A menos de uma hora do arranque do dérbi da 23.ª jornada da I Liga frente ao Vitória SC, o SC Braga denunciou que o Comando Distrital de Braga da Polícia de Segurança Pública impediu a exibição de uma tarja de promoção ao clube e à cidade na bancada nascente do Estádio Municipal de Braga.
Em comunicado, os “Guerreiros” afirmam que a iniciativa tinha parecer positivo de outras entidades, incluindo a Liga Portugal e a Cruz Vermelha Portuguesa.
«Prepotência» e «ignorância»
No texto divulgado, o clube critica duramente a decisão policial:
«A prepotência da decisão só tem paralelo com a ignorância que a suporta, já que é manifestamente evidente que a tela em causa expressava somente o vínculo que o SC Braga tem com a cidade que lhe dá nome, sublinhando o orgulho pela sua história.»
O SC Braga considera que a PSP “ofendeu o clube e os seus sócios e adeptos”, muitos dos quais terão dedicado semanas de trabalho à preparação da coreografia para um dos jogos mais importantes da época.
Acusações de criar “condições inflamáveis”
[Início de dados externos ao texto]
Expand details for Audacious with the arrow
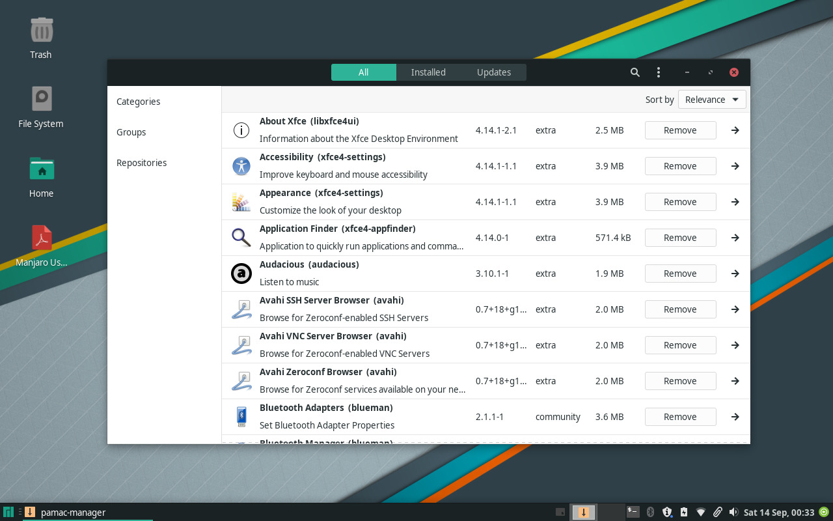The image size is (833, 521). [735, 274]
O clube vai mais longe, acusando a PSP de ter criado “condições inflamáveis para o entorno da partida”, classificando a postura como “absolutamente irresponsável” e alertando para possíveis consequências no ambiente do dérbi.
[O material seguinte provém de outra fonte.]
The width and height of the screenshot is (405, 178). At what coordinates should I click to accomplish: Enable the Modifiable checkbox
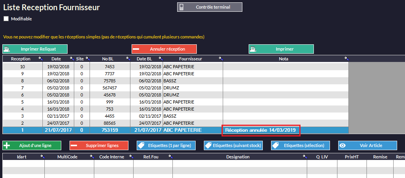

O SC Braga garante que dará conhecimento do caso às entidades competentes e que irá solicitar reuniões de emergência para esclarecer a situação.
Até ao momento, não é conhecida qualquer reação pública do Comando Distrital de Braga da PSP sobre o incidente.
A frase inserta na tarja: “Antes de lhe ser dado um nome, já havia terra./ Antes de ser cidade, já havia povo./ Das gentes antigas nasceu Bracara Augusta,/ onde as armas, a lealdade e a terra se tornaram uma só.”